La basilica, che si trova a margine degli Horti Taurian, fu operativa solo per pochi anni, come si ricostruisce dallo stato di conservazione di affreschi e muratura e dal fatto che non fu mai più riutilizzata. Fu completamente interrata e occultata o per una damnatio memoriae voluta dell’autorità imperiale o per deliberata scelta del proprietario che volle portare con sé, prima della condanna e del suicidio, i segreti di questi culti misterici.
Per la costruzione si adottò un metodo semplice ed economico: si scavarono nel tufo trincee e pozzi, che vennero poi riempiti con un getto di conglomerato cementizio di calce e pozzolana misto a scaglie di selce, divenendo rispettivamente i muri perimetrali e i pilastri divisori dell'aula.
L'impianto architettonico si compone di un corridoio di accesso che scendeva lungo il lato settentrionale del complesso per poi piegare ad angolo retto e raccordarsi al Vestibolo, caratterizzato da una pianta quadrangolare di 3,6 metri, con volta a padiglione traforata da un lucernario.
Il vestibolo o pronao misura m. 8,62 X 3,50 di lato, ed ha il pavimento di musaico a tasselli bianchi, con doppia fascia a tasselli neri lungo le pareti. Il piano el pavimento è. leggermente inclinato verso il centro, dorè esiste un pozzetto, largo m. 0,88 X 0,53, profondo m. 2,55, circondato da una doppia fascia nera ai cui angoli lunghezza di circa m. 8,80, e termina nel piano in una specie di vasca concava.
Tanto il pozzetto quanto il cunicolo sono scavati nel terreno vergine (cappellaccio di pozzolana), e servivano per raccogliere e smaltire l'acqua che eventualmente cadeva dal lucernario.
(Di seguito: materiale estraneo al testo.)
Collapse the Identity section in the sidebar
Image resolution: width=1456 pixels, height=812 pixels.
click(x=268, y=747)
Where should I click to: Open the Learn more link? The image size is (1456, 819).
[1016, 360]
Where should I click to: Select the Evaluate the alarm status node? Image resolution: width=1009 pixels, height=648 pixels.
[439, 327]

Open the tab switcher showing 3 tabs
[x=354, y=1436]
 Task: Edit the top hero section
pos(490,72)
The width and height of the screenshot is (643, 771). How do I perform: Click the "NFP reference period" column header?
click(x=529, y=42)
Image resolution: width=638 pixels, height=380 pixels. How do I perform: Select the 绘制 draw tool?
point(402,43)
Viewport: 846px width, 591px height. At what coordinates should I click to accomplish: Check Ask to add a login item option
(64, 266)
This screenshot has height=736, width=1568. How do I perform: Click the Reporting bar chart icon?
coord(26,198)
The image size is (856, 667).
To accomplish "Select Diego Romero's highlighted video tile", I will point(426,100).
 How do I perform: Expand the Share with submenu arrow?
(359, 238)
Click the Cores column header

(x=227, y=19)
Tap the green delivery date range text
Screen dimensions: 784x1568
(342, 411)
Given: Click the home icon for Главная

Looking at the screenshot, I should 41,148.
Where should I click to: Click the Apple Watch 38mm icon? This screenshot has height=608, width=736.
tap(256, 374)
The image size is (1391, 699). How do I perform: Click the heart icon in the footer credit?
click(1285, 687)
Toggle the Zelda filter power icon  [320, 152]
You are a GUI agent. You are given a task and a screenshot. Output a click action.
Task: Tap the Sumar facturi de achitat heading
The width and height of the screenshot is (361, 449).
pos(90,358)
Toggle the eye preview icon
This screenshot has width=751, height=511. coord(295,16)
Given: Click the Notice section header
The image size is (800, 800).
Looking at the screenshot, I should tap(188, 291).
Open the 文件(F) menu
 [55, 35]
Sopra il lucernario, in corrispondenza di uno dei lati lunghi, fu riconosciuto un muro di buona opera reticolata di tufo, dello spessore di m. 0,60, il quale serviva a recingere il vuoto del lucernario a guisa di parapetto.
Il vestibolo ha due ingressi arcuati: quello nella parete nord, largo m. 1,40, comunica con la galleria che dava accesso al monumento dall'esterno; l'altro, che si apre nel mezzo della parete est, largo m. 1,49, comunica direttamente con l'interno del monumento.
L'apparato decorativo viene arricchito dall'uso della policromia sia sulla volta, anche qui ripartita in quadretti figurati, sia sulle pareti dove si ripetono i temi paesaggistici vivacizzati dalla presenza di uccelli e ghirlande floreali.
Nelle due vele principali, racchiuse in medaglioni, sono raffigurate Menadi a cavallo di pantere, e nei campi minori sono rappresentati Eroti con anfore, con tiro di capre, con farfalle, oppure candelabri. Gli stucchi bianchi racchiusi in cornici, sono quasi scomparsi e ne rimangono solo le impronte. Un fregio in morellone accompagna lo stacco tra la volta e tra le pareti.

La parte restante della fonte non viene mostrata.